This is because the political parties still choose the candidates to represent the respective parties in each ward. The ANC, for example, exercises considerable power over those ward councillors who might think of defying Gwede Mantashe or Jacob Zuma – even though the ward councillors were directly elected by voters. Just wait and see what will happen to the ANC councillors in Thlokwe whose political stunt led to the election of a DA mayor in that town. I guarantee that the political careers of most of these councillors will soon come to an end – unless they have a dramatic change of heart and do some serious brown-nosing of party bosses at Luthuli House.

==*==

Summarize the excerpt on ward councillors in two sentences.

Stored data:
==*==

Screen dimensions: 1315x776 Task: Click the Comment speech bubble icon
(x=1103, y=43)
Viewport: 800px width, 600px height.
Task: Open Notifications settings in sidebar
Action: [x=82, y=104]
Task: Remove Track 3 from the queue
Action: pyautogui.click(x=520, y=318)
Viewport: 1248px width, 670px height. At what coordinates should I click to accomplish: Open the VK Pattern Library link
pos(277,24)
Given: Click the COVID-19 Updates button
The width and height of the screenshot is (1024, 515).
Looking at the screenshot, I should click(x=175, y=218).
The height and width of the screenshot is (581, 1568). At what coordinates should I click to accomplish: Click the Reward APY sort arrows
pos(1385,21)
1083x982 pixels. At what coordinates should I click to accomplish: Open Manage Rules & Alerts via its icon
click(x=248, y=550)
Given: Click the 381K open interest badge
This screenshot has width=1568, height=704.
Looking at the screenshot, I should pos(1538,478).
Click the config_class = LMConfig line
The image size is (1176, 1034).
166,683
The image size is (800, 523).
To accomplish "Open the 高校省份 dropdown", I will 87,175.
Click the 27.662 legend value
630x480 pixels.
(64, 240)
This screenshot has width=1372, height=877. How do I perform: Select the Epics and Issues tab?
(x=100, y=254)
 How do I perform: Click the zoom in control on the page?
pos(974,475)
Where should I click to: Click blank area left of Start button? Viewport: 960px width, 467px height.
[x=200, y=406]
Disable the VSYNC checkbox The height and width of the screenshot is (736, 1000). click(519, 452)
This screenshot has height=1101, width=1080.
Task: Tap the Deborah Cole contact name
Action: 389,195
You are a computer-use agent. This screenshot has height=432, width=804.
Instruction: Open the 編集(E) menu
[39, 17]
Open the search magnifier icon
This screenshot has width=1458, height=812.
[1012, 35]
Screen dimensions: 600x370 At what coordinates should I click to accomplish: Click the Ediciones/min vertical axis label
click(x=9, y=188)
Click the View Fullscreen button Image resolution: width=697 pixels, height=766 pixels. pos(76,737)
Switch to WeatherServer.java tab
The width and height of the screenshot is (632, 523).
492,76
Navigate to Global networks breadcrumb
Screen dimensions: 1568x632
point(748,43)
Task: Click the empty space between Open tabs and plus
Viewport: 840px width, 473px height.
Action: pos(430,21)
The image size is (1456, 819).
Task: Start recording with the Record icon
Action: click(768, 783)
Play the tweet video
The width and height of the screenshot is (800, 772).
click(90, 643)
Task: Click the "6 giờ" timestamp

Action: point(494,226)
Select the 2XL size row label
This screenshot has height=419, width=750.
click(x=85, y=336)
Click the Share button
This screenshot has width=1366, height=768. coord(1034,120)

==*==

■ Written answer: Political parties still choose the candidates who represent them in each ward, and the ANC exercises considerable power over ward councillors who might think of defying Gwede Mantashe or Jacob Zuma, even though voters elected those councillors directly. The writer guarantees that most of the ANC councillors in Thlokwe whose political stunt led to the election of a DA mayor will soon see their political careers end, unless they have a dramatic change of heart and do some serious brown-nosing of party bosses at Luthuli House.